Well I see that 30 individuals have reviewed this with no response. Let me elaborate more. Currently I'm a science tutor at the college I'm currently taking prerequisites at. With this the main topic is Anatomy/Physiology. Now I think it's obvious that knowledge of a majority of this information is essential. I'm wondering what other classes/information would be helpful on succeeding in PT school. I'm also wondering what specific topics of Anatomy/physiology are especially crucial because they will be expected knowledge in PT school.

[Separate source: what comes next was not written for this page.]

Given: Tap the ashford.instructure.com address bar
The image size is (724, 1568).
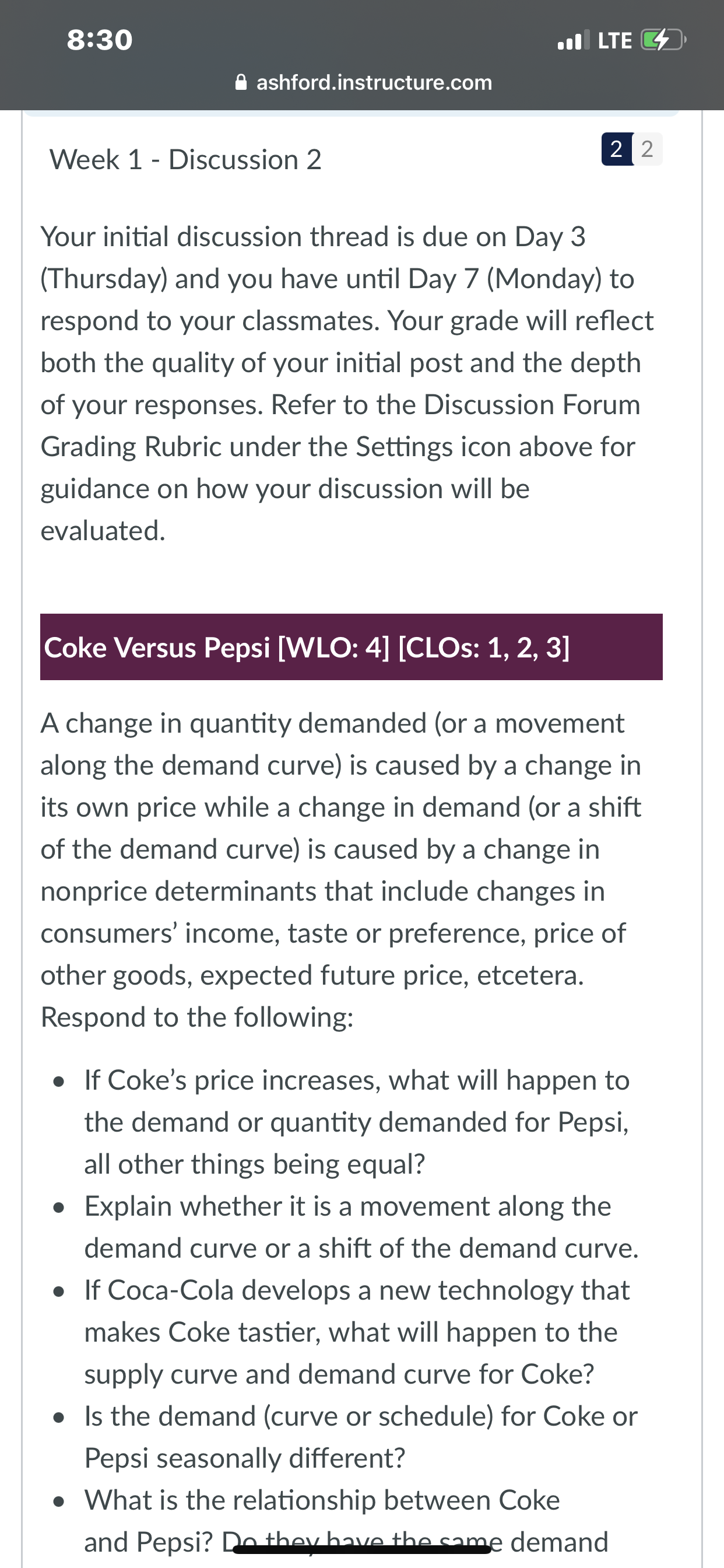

Here are some examples I could think of... would this knowledge really help though.

Medical Terminology?
Musculoskeletal Anatomy?
Sports Nutrition?
 
To be honest, any health science topic will help you succeed in PT school. It will just make you that much more exposed to health sciences, which will in general make you more knowledgeable. And knowledge is power; the more you know, the more effective you'll be both academically and in real life. For undergrad classes (I'm a bio major/psych minor), I found that orgo, mammalian physiology, and comparative anatomy helped me appreciate/understand a+p better, and I found most of my psych classes helpful in understand why some people act like they do (more life-y stuff). I'm sure all the classes you mentioned above will help you or reinforce a+p for you--it certainly won't hurt.
 
Succeeding in a PT program is not going to be determined by the classes you take in undergrad. Take the prereqs, and whatever else you want.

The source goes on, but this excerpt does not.